The three “official” specialists who diagnose and treat ME-CFS are general internists, rheumatologists and neurologists. An increasing number of family and nurse practitioners are becoming certified in Functional Medicine whose diagnostic tests are shedding some light on the causes of the ‘fatigue’ of chronic fatigue. 

Each of the specialists will offer their individual assortment of ME-CFS tests. Keep in mind that if something is “found”, for example, chronic Lyme by your internist, an autoimmune disease by your rheumatologist, a sleep disorder by your neurologist, then you didn’t have ME-CFS in the first place because there is no diagnostic test for this condition. Doctors use the term “diagnosis by exclusion” for ME-CFS and similar conditions that are quite real and need treatment, even though there are no tests to confirm them. Fibromyalgia is another of these. Taking a Tylenol for a tension headache is an example of treating a symptom without diagnostic testing. 

However (and this is an important “however”), any of your physicians will likely offer you a prescription drug simply to improve your overall functioning and to help with your symptoms.

START LOW AND GO SLOW 

The byword among physicians who treat a lot of ME-CFS patients is ‘start low and go slow’, explaining along the way what each medication does, what the side effects are, and not to expect miracles. This link lists the medication strategies for ME-CFS. I always ask our patients to observe for any improvement (or lack thereof). 

Medications generally include: 

  • Antidepressants (for sleep, mood and pain: more than 50% of patients report definite improvement); 
  • Stimulants (ex. armodanifil) for energy; 
  • Muscle relaxants (cyclobenzaprine);
  • Orthostatic intolerance med (midodrine, florinef).

Along the way, further testing for common but often overlooked causes of chronic fatigue might reveal Mast Cell Activation Syndrome, mold biotoxin illness (“chronic inflammatory response syndrome ‘CIRS’), adrenal fatigue, subclinical hypothyroidism, toxic metals, candida and parasites.

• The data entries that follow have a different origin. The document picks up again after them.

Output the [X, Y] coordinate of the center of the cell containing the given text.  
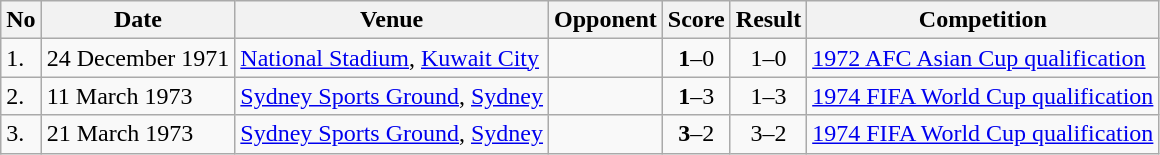
21 March 1973 [138, 134]
Opponent [606, 20]
2. [21, 96]
24 December 1971 [138, 58]
Date [138, 20]
1972 AFC Asian Cup qualification [983, 58]
Result [768, 20]
3. [21, 134]
1. [21, 58]
Score [696, 20]
11 March 1973 [138, 96]
Competition [983, 20]
National Stadium, Kuwait City [392, 58]
No [21, 20]
Venue [392, 20]
Locate the cell with the specified text and output its [x, y] center coordinate. 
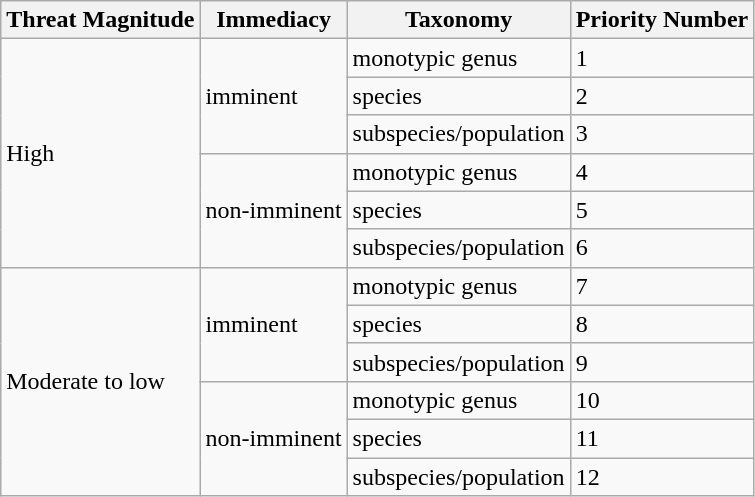
2 [662, 96]
Taxonomy [458, 20]
4 [662, 172]
11 [662, 438]
Threat Magnitude [100, 20]
12 [662, 477]
7 [662, 286]
8 [662, 324]
Moderate to low [100, 381]
Priority Number [662, 20]
9 [662, 362]
10 [662, 400]
1 [662, 58]
3 [662, 134]
Immediacy [274, 20]
5 [662, 210]
High [100, 153]
6 [662, 248]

Read each link for further details.

Understanding that finding and treating any of these moves the needle, so to speak, toward an improvement away from chronic tiredness, but if everything does stay exactly the same (and sadly, the needle might just be stuck), it only confirms your original ME-CFS diagnosis. 

All however is not lost. 

Low dose naltrexone (available by prescription from compounding pharmacies) has been shown to be useful for ME-CFS; peptides Thymosin Alpha-1 and BPC-157 build the immune system; likely the peptide Cerebrolysin (intravenous) will eventually be available for ‘brain fog’ as well as early Alzheimer’s Disease.

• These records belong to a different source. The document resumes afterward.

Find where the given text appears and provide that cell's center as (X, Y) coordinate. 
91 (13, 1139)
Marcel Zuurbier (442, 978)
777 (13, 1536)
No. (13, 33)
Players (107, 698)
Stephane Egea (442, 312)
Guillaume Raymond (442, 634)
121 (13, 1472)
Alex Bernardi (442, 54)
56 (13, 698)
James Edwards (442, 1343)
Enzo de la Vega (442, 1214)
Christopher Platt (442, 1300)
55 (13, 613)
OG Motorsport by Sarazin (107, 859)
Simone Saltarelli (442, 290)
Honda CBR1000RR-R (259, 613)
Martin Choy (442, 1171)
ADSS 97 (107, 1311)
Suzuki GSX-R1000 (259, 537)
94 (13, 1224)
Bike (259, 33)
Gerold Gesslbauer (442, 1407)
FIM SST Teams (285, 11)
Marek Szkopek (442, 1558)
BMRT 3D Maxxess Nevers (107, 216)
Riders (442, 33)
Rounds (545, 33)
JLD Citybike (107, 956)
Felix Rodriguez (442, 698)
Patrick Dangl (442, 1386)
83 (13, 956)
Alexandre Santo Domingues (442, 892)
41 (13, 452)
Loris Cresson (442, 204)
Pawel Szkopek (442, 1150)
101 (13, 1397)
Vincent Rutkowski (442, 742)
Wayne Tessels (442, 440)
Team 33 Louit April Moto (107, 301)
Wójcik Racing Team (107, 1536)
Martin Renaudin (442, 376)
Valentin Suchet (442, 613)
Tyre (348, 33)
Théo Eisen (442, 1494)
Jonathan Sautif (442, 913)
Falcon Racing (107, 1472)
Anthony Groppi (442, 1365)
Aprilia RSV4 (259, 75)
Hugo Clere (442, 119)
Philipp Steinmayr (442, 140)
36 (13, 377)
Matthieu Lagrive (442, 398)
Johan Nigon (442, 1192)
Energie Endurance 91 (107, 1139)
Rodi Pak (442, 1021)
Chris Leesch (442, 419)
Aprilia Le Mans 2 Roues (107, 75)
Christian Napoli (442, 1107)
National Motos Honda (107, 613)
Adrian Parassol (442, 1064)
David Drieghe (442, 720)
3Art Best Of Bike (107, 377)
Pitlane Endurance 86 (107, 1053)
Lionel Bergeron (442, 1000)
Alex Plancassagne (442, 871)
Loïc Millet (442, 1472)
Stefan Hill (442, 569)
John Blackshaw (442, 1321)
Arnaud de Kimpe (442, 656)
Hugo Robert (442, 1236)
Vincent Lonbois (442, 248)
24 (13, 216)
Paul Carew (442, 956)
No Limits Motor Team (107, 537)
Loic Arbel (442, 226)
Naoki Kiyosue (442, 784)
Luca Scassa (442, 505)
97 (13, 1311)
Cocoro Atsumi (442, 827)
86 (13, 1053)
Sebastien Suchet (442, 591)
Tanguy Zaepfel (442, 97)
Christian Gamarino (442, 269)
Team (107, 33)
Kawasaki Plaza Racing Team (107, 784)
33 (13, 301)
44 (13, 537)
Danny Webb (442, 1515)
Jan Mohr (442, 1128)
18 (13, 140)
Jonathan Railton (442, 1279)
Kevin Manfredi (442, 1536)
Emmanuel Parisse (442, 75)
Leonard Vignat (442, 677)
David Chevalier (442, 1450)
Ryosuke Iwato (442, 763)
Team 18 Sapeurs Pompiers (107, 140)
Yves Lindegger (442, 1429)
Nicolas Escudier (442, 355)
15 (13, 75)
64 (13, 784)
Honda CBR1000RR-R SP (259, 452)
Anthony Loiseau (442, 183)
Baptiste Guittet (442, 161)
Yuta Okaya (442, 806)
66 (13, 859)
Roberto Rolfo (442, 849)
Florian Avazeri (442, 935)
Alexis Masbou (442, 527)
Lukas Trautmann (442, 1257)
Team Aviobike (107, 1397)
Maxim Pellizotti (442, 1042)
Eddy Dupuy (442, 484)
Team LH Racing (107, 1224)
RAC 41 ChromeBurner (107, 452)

Studies from both the NIH and a clinical trial in Italy have shown that ozone infusions, in which a small amount of your blood is infused with ozone (O3) and returned to you, has been shown to improve energy among ME-CFS patients. You’d start with a series of ten infusions then maintain monthly or twice a month.

If chronic fatigue or long COVID is an issue in your life, call and schedule with a WholeHealth Chicago practitioner.

Be well,

David Edelberg, MD

One thought on “ME-CFS: THE “REAL” CHRONIC FATIGUE SYNDROME: WHAT YOU’LL NEED TO KNOW IF IT’S YOU

    I have a family member that was diagnosed with sleep apnea so I don’t think that should be over looked in chronic fatigue.